麗しの桃は攫われる〜狼獣人の番は甘い溺愛に翻弄される〜
9. 危険な思惑
「......!?........リード!」
ふわりとよく知った香りと体温に包み込まれて、モモネリアは後ろを振り返った。
そこには、額に汗を浮かべて息を切らして肩を揺らすリードネストの姿があった。
気がつくとモモネリアは、ひどく安堵した表情を浮かべるリードネストに強く抱きしめられていた。
密着した背中が熱い。
「......ど、どうしたの?」
何か問題でもあったのかと尋ねると、すぐに鋭い視線に射抜かれる。
「......どうした、じゃない。なるべく離れすぎないように言っておいたはずだ。

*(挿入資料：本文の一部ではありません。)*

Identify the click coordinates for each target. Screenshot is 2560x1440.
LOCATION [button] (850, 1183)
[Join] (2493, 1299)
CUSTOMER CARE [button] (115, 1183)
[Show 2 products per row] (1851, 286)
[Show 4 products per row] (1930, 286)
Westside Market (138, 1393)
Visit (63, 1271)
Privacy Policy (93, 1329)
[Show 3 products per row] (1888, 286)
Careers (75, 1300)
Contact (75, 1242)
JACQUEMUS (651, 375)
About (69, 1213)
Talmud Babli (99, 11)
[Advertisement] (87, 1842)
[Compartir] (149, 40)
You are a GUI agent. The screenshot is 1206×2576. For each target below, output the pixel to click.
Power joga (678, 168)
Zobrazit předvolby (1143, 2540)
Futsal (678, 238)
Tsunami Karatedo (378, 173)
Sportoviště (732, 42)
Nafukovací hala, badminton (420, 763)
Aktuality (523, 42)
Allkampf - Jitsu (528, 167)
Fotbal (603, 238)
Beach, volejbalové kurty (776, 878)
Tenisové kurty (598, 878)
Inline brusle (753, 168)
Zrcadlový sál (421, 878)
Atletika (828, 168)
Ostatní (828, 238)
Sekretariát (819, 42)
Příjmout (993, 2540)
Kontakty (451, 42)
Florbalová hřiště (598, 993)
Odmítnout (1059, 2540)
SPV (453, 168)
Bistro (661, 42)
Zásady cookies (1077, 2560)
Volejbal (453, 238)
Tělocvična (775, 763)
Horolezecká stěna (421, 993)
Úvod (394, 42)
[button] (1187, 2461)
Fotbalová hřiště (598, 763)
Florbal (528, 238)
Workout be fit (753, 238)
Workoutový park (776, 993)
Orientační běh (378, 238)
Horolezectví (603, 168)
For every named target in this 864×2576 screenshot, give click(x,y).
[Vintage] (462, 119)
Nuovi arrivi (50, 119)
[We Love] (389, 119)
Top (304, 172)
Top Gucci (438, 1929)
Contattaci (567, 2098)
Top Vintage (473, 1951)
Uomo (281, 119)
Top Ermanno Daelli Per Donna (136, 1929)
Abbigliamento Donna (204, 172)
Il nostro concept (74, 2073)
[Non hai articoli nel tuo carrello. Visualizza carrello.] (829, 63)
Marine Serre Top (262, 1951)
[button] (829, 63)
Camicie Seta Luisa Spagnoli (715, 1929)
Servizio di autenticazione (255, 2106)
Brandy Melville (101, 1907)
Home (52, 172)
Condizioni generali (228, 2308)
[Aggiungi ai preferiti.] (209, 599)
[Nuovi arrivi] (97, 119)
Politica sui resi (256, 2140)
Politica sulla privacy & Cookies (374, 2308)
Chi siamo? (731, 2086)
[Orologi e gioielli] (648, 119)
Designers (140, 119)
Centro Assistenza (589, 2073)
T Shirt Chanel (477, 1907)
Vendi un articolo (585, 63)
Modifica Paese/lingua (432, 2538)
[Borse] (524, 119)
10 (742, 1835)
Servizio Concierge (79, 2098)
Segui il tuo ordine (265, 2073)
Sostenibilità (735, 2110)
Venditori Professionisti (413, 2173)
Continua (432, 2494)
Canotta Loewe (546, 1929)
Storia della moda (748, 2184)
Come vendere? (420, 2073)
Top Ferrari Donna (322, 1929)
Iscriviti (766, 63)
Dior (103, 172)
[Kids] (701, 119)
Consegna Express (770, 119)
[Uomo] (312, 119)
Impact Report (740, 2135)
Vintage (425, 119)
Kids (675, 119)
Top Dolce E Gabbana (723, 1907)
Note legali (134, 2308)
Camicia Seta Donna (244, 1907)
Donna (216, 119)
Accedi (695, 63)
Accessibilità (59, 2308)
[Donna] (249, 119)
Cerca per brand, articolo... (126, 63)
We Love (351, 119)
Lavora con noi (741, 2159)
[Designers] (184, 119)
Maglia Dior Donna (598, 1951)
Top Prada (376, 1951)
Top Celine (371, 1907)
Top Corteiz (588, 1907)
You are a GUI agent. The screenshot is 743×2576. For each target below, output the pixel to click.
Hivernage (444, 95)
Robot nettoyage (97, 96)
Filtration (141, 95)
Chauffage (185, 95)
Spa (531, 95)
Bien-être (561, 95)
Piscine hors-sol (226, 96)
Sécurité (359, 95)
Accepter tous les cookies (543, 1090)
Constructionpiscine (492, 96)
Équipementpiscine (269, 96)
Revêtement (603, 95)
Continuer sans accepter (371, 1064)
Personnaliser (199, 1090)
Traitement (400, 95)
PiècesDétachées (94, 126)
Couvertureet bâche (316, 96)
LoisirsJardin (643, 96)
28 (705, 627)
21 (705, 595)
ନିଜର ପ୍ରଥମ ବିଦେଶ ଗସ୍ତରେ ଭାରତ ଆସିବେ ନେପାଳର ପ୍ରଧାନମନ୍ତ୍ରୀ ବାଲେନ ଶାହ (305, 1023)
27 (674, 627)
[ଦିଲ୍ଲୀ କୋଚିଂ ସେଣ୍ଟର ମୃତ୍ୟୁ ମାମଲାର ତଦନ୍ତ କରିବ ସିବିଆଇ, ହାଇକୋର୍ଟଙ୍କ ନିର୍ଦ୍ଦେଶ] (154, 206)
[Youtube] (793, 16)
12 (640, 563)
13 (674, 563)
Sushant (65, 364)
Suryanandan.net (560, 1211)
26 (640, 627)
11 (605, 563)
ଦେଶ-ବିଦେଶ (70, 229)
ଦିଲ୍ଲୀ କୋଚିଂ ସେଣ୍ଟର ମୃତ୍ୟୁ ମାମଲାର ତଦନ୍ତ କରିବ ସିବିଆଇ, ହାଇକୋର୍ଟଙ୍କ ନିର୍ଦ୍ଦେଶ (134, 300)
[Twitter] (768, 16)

お前の姿が、突然見えなくなって焦ったんだぞ。何度も花畑の中を回って、探したのにどこにも気配さえ感じないし。.......知らない土地で一人になって何かあったらどうする。危険だと、わかっているはずだ」
いつもモモネリアに甘く穏やかなリードネストには珍しく、強い口調で叱られたモモネリアは、萎れた花のようにしゅんとした。
「あ......ご、ごめんなさい」
「.......怪我は....なさそう、だな?」
モモネリアの全身に視線を遣り、怪我の有無を確認してから、つむじにキスを落とす。
「........心配した」
リードネストは、彼女の耳に唇を寄せ本音を漏らした。
耳元でそっと囁く声とほっと息を吐く熱にドキドキしながらも、本気で自分の身を案じてくれる存在がいることに嬉しさを隠せない。
不謹慎だが、こんなことでも愛されている自覚をもってしまう。